[Problem statement]
Read the data below line by line and copy each one with "thumbnail" in it.

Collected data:
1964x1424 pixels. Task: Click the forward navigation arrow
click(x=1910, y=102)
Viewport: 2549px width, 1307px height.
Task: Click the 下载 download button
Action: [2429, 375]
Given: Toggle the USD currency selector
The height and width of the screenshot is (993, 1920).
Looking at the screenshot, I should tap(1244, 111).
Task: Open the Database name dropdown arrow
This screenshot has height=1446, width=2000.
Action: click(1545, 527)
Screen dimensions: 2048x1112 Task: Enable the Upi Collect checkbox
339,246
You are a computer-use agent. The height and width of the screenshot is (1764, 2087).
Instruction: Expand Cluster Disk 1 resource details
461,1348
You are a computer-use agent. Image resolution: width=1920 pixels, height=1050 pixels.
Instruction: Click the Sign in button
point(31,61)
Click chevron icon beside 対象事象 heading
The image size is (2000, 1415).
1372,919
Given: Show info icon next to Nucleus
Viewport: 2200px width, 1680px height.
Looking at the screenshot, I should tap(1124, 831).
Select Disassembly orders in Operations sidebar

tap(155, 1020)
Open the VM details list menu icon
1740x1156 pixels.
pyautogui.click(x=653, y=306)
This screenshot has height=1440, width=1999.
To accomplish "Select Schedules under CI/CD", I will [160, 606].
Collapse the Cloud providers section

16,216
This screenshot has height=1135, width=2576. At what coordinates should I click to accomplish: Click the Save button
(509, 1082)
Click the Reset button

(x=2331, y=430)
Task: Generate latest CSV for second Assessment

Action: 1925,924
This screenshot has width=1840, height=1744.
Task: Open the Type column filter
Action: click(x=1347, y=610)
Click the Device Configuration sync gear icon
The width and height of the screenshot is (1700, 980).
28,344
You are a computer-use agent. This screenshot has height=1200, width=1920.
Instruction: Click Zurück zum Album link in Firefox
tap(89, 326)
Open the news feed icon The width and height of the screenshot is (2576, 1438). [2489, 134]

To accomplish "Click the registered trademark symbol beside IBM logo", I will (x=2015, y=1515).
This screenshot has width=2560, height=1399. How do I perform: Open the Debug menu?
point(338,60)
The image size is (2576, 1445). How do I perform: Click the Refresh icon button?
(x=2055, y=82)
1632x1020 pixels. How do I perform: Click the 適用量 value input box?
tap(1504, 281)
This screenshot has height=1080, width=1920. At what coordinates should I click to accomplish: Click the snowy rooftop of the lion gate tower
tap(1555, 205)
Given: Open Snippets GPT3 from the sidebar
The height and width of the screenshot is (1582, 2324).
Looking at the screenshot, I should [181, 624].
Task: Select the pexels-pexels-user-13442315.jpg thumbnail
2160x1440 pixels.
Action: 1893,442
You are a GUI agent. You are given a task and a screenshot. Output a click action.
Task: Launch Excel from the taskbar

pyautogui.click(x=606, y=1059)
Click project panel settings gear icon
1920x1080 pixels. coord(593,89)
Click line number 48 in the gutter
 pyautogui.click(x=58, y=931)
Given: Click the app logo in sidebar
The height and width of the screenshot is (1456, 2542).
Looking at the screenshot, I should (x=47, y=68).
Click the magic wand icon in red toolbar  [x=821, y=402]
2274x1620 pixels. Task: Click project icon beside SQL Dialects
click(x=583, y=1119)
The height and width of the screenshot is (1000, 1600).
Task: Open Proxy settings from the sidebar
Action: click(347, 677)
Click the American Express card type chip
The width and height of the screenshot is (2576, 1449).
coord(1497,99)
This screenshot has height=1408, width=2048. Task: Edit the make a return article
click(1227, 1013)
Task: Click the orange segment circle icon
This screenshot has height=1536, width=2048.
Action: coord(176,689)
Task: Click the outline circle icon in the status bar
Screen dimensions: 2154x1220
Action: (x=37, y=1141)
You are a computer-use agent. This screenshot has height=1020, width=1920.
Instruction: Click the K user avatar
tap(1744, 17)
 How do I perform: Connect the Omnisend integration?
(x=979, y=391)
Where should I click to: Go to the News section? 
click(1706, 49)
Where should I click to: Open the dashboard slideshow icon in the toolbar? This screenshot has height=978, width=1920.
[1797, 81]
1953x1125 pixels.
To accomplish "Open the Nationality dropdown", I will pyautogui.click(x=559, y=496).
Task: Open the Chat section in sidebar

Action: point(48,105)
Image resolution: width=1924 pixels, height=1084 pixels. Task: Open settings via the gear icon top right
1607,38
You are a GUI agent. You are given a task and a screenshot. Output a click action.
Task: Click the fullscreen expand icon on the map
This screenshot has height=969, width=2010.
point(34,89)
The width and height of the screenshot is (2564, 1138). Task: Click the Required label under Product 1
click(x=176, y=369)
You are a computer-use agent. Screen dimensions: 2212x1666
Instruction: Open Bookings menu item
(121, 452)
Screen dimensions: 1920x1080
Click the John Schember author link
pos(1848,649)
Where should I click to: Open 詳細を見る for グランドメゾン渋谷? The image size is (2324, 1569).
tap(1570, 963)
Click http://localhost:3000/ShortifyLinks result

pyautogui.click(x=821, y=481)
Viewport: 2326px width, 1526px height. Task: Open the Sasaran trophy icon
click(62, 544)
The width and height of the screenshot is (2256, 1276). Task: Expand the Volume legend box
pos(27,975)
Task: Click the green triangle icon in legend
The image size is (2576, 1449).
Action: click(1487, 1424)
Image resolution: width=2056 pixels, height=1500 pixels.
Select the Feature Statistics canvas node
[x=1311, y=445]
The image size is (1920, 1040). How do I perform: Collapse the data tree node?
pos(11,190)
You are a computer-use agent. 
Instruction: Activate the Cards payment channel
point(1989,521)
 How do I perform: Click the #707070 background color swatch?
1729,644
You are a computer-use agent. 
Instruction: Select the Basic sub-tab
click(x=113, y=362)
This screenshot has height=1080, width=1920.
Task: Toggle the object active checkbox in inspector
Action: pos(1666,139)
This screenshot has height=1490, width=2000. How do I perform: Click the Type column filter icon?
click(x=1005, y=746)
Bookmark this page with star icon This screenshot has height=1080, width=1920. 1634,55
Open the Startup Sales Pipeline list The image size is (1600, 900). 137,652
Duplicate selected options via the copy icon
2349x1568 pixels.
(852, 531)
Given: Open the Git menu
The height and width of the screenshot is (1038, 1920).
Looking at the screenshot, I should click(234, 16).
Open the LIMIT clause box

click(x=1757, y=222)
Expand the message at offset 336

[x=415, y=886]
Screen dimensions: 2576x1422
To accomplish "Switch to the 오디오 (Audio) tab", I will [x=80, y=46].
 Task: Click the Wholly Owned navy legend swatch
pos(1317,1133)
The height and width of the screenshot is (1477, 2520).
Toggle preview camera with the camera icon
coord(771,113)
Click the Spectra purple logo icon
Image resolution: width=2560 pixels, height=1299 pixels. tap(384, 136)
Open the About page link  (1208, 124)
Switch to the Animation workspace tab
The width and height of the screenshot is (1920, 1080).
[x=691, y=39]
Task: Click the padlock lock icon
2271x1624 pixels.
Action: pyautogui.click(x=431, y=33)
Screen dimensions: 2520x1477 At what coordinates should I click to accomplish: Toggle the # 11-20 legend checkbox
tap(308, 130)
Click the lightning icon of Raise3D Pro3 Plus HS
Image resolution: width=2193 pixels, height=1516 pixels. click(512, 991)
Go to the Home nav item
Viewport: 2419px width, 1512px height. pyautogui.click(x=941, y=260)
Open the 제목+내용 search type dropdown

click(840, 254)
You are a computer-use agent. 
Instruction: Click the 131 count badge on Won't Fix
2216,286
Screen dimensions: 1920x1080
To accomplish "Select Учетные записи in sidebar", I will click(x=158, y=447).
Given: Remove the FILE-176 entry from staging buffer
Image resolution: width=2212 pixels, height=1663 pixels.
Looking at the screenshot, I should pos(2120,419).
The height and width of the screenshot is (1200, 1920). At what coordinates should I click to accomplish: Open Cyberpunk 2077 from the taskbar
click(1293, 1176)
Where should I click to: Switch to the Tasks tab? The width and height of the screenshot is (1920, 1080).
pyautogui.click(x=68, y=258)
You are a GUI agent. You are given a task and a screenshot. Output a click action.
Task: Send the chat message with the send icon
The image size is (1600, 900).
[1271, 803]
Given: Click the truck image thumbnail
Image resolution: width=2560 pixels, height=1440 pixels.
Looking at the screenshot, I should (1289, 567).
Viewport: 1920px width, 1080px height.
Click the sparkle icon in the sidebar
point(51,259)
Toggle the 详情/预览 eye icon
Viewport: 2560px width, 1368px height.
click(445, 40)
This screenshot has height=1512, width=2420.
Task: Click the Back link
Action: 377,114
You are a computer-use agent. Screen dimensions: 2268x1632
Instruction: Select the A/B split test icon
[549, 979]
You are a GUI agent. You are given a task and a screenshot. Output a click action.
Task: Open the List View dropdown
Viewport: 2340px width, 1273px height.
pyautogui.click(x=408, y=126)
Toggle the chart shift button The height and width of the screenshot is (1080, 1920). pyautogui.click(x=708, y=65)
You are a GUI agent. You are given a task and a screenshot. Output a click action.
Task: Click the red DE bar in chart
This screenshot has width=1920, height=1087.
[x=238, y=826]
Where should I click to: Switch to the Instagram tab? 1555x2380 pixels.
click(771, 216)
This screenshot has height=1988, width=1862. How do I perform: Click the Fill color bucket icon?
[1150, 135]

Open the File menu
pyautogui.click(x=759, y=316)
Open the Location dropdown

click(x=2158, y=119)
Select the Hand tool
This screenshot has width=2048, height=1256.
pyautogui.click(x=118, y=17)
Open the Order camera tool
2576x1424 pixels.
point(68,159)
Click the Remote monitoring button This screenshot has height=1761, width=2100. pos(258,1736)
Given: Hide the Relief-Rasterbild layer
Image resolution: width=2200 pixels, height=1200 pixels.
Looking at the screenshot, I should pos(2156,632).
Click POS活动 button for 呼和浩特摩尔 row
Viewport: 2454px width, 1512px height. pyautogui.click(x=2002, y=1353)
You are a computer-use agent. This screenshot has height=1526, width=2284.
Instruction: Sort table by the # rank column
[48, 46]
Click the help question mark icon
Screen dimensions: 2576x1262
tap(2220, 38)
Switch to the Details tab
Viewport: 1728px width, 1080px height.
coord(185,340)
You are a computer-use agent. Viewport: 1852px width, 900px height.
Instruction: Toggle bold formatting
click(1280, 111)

[Result]
Task: Select the pexels-pexels-user-13442315.jpg thumbnail
Given: Click the truck image thumbnail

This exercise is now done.